April 5, 2018 report
Study shows microplastics in biowaste wind up in organic compost and fertilizers
A team of researchers at the University of Bayreuth in Germany has found that microplastics that make their way into biowaste can show up in organic composts and fertilizers. In their paper published on the open access site Science Advances, the group describes their results when testing organic composts and fertilizers from several processing plants.
Microplastics have been in the news a lot of late, due mainly to their presence in water, but they may be causing unknown problems on land, as well. In this new effort, the researchers wondered if microplastic bits that make their way into uneaten food or farmer plant waste could also make their way into fertilizers that are made using organic waste. To find out, they tested samples from a wide variety of commercially available organic fertilizers.
Organic fertilizer is made the old-fashioned way—by letting microorganisms break down organic material. It is made via aerobic and anaerobic processes. Aerobic composting plants create fertilizer by mixing organic matter with soil and allowing microbes to break it down into material suitable for feeding to plants. An anaerobic biowaste digester, on the other hand, is a facility where organic material is thrown into a sealed vat where it is "digested" to produce both fertilizer and biogas.

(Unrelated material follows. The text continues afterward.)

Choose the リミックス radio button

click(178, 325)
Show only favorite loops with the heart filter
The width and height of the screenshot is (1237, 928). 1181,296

The testing by the researchers was done on fertilizers made in facilities in Germany, which is unique, because Germany is a country that is serious about dealing with organic waste such as table scraps or food that has gone bad in the fridge. Thus, in addition to paper bins, most Germans also have bins for disposing of such materials. Those materials are sent to processing plants where it is cleaned and combed before conversion into fertilizer. Such facilities also collect plant waste from farms.
In their study, the researchers tested samples from both aerobic and anaerobic facilities, and also from a control facility that used only plant waste from a farm They found some amount of microplastics in all of the samples they tested except those from the control farm. They further found that the amount of microplastics depended on the process used at a given plant and that there tended to be more in the fertilizer from the aerobic facilities. They suggest microplastics wind up in biowaste due to their presence in foods, and also from being collected or stored in plastic containers.

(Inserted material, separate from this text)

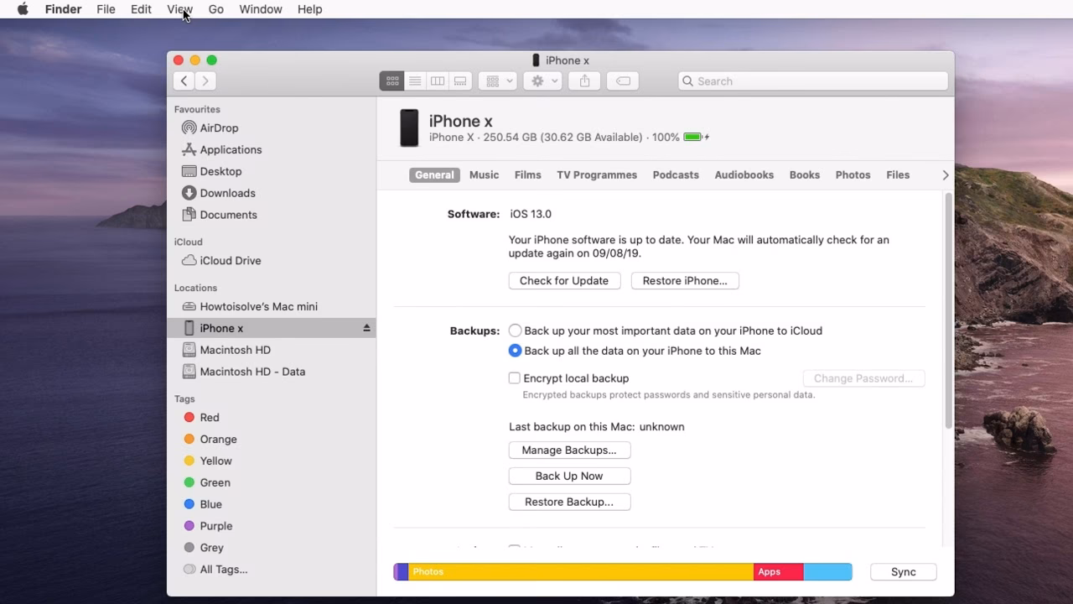
Task: Click Check for Update
Action: click(563, 280)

The contamination of the environment with microplastic, defined as particles smaller than 5 mm, has emerged as a global challenge because it may pose risks to biota and public health. Current research focuses predominantly on aquatic systems, whereas comparatively little is known regarding the sources, pathways, and possible accumulation of plastic particles in terrestrial ecosystems. We investigated the potential of organic fertilizers from biowaste fermentation and composting as an entry path for microplastic particles into the environment. Particles were classified by size and identified by attenuated total reflection-Fourier transform infrared spectroscopy. All fertilizer samples from plants converting biowaste contained plastic particles, but amounts differed significantly with substrate pretreatment, plant, and waste (for example, household versus commerce) type. In contrast, digestates from agricultural energy crop digesters tested for comparison contained only isolated particles, if any. Among the most abundant synthetic polymers observed were those used for common consumer products. Our results indicate that depending on pretreatment, organic fertilizers from biowaste fermentation and composting, as applied in agriculture and gardening worldwide, are a neglected source of microplastic in the environment.